Posizione e attività/posizione senza attività
Il fatto che un giocatore avversario sia nella metà campo avversaria non costituisce necessariamente una posizione di gioco fuori-gioco. La partecipazione attiva del giocatore è molto importante quando si effettua una chiamata. Il giocatore colpevole deve avere l’intenzione di interferire con il gioco prima di essere punito per posizione di gioco fuori-gioco.

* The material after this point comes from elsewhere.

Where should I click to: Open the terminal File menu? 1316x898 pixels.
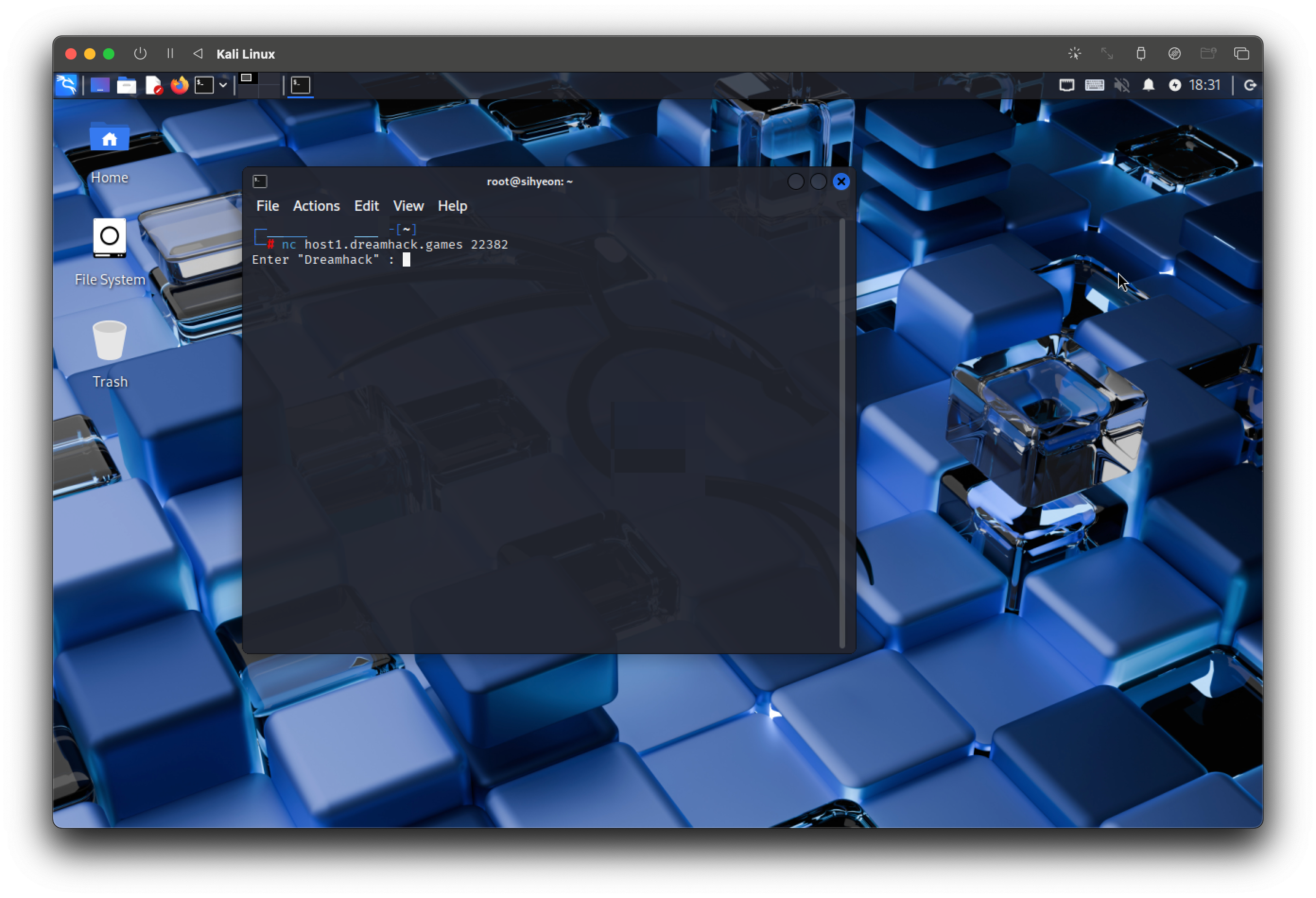(267, 206)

L’assistente arbitrale deve quindi assicurarsi che prima che la bandierina venga alzata, deve essere assolutamente sicuro che il giocatore sia:

  • coinvolti nel gioco attivo
  • interferire con un avversario
  • cercare di ottenere un indebito vantaggio trovandosi in quella posizione

Le regole del gioco FIFA normalmente vengono riviste periodicamente, da qui la necessità per gli arbitri e il loro assistente di familiarizzare con le attuali regole aggiuntive. La controversia su questa regola ha indotto la FIFA e alcune Federazioni calcistiche a sanzionare l’uso di un quinto arbitro che di solito sta sulla linea di porta durante le partite.

Eccezioni alla regola
Un giocatore non può essere giudicato in posizione di fuori-gioco quando riceve la palla direttamente da:

  • una rimessa
  • un calcio di rinvio

L’idoneità fisica e mentale è richiesta tra gli arbitri per assicurarsi che non si sia troppo lontani dall’effettiva posizione di gioco. Quando un arbitro non è fisicamente o mentalmente in forma, la tendenza a commettere errori nella segnalazione diventa inevitabile.

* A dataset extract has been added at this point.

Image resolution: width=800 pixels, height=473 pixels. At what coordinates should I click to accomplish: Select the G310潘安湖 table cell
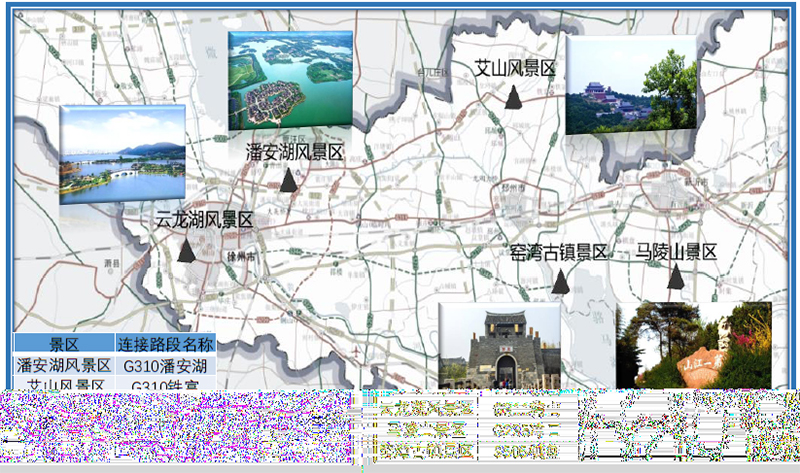point(165,365)
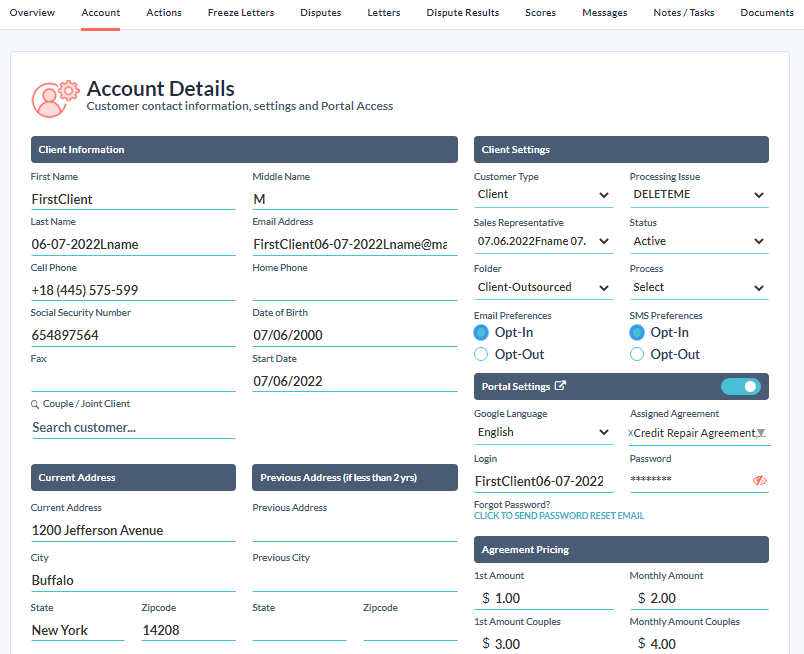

In conclusione, non si può dire che un giocatore si trovi in ​​una posizione di fuori-gioco se non interferisce con il gioco. Ciò significa che non è di per sé un reato trovarsi in una posizione di fuori-gioco. Una chiamata viene effettuata dall’assistente arbitro quando un giocatore è più vicino alla linea di porta avversaria sia della palla che del penultimo avversario.